[EXERCISE PROMPT]:
Starting at the top line, print the entries below exactly as they are and skip every picture.

[LISTED ENTRIES]:
----------------------------------------

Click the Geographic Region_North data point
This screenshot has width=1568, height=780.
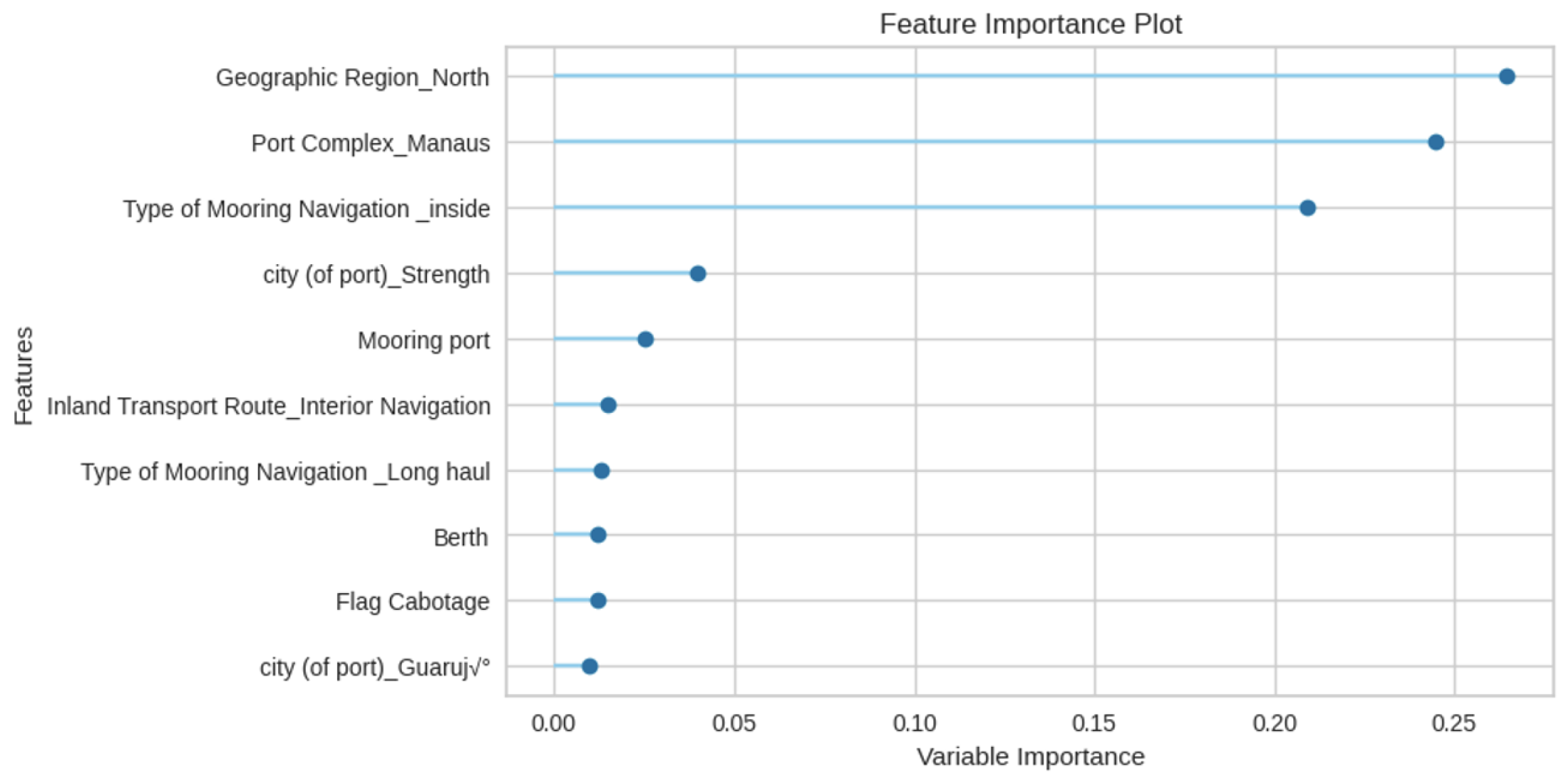pyautogui.click(x=1506, y=77)
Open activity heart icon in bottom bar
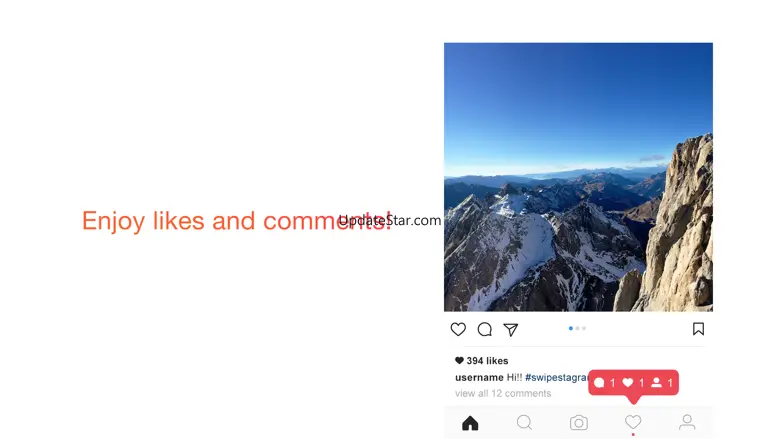This screenshot has height=439, width=780. tap(633, 422)
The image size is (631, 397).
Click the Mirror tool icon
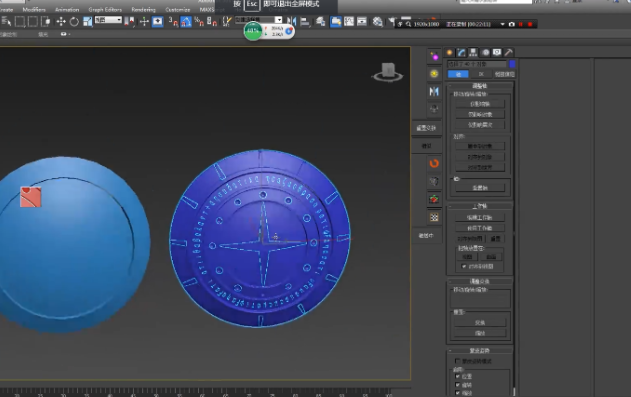pos(291,21)
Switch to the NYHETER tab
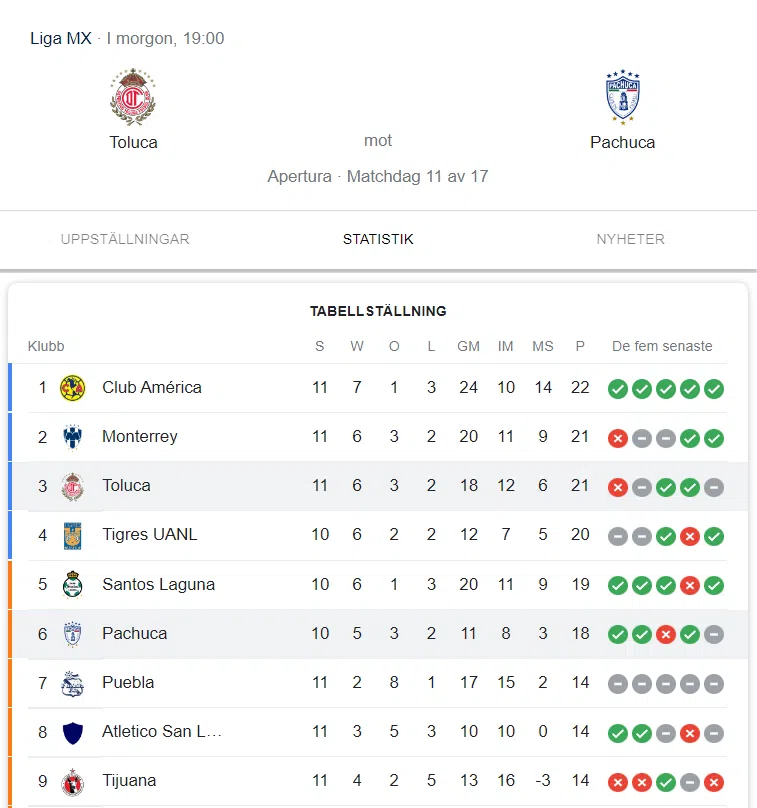Screen dimensions: 757x808 tap(630, 239)
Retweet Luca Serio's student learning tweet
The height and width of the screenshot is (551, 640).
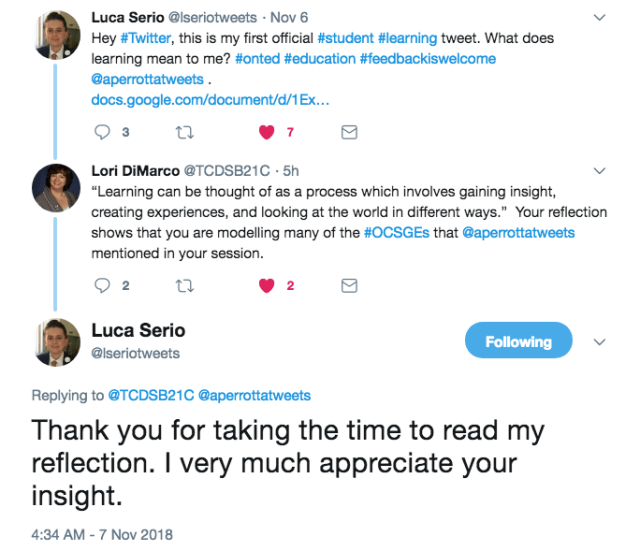183,131
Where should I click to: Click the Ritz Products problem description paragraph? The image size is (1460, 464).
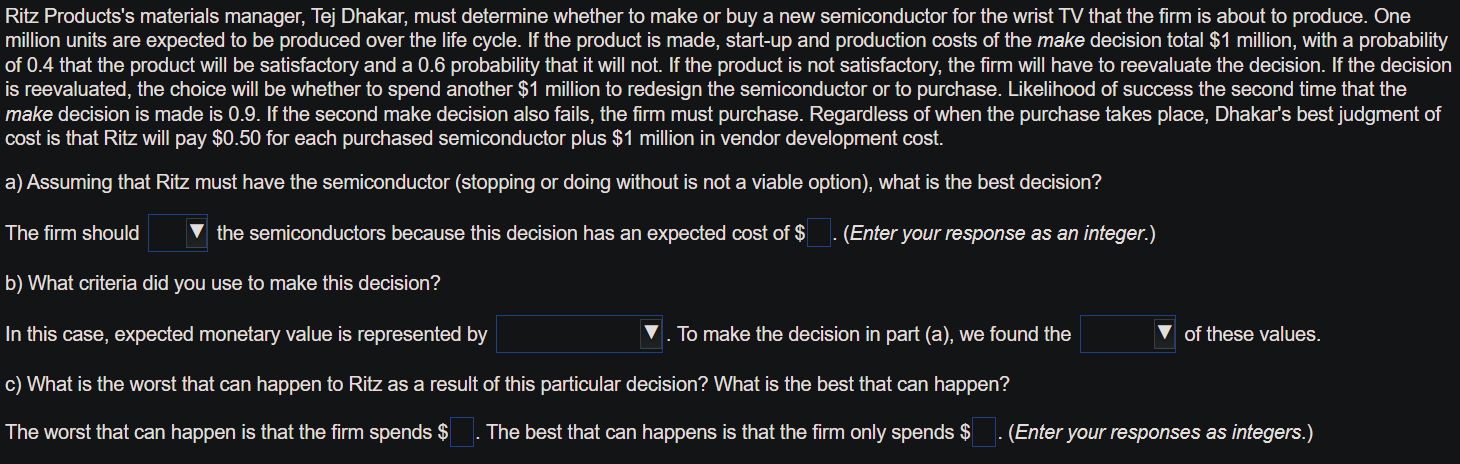(728, 76)
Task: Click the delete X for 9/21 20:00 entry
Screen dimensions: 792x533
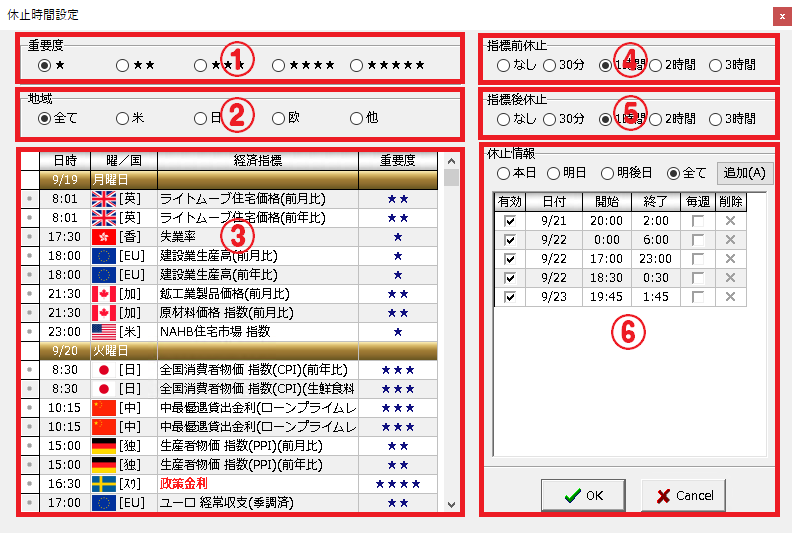Action: coord(732,221)
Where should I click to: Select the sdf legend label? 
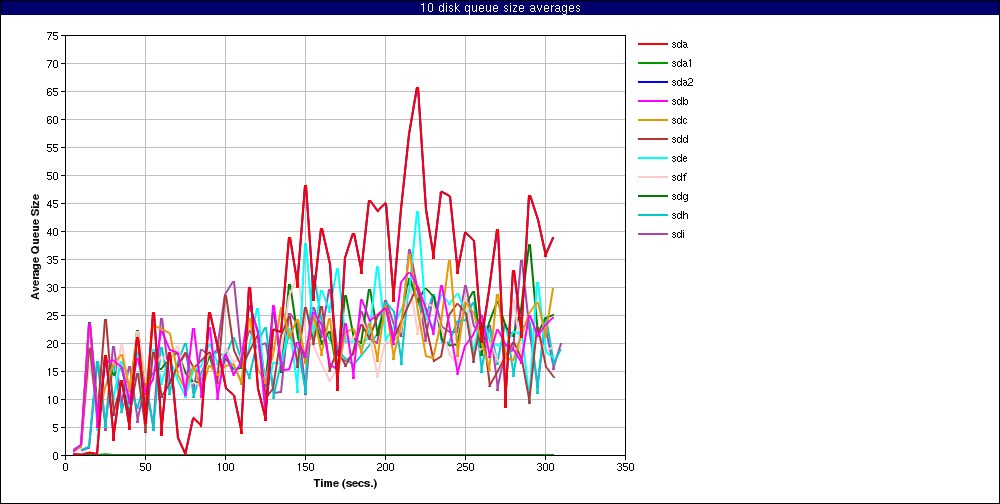click(x=678, y=177)
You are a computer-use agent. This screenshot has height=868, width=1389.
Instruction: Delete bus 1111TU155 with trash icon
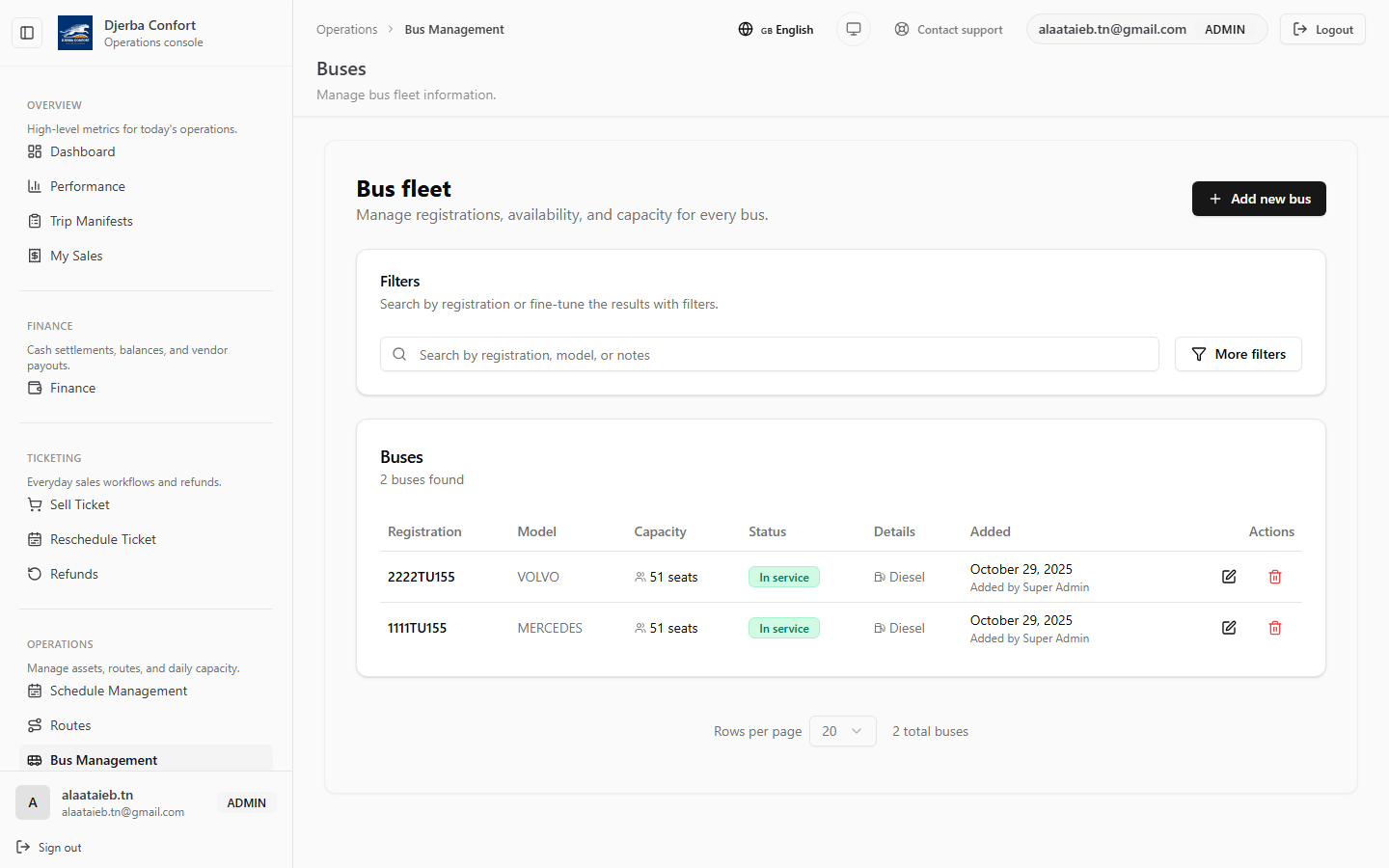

----------------------------------------

[EXERCISE RESPONSE]:
Click the Geographic Region_North data point
This screenshot has width=1568, height=780.
pyautogui.click(x=1506, y=77)
Open activity heart icon in bottom bar
This screenshot has height=439, width=780. tap(633, 422)
The image size is (631, 397).
Click the Mirror tool icon
pos(291,21)
Switch to the NYHETER tab
Screen dimensions: 757x808 tap(630, 239)
Retweet Luca Serio's student learning tweet
The height and width of the screenshot is (551, 640).
183,131
Where should I click to: Click the Ritz Products problem description paragraph? The image size is (1460, 464).
(728, 76)
Task: Click the delete X for 9/21 20:00 entry
Screen dimensions: 792x533
Action: coord(732,221)
Where should I click to: Select the sdf legend label? 
click(x=678, y=177)
You are a computer-use agent. This screenshot has height=868, width=1389.
Instruction: Delete bus 1111TU155 with trash icon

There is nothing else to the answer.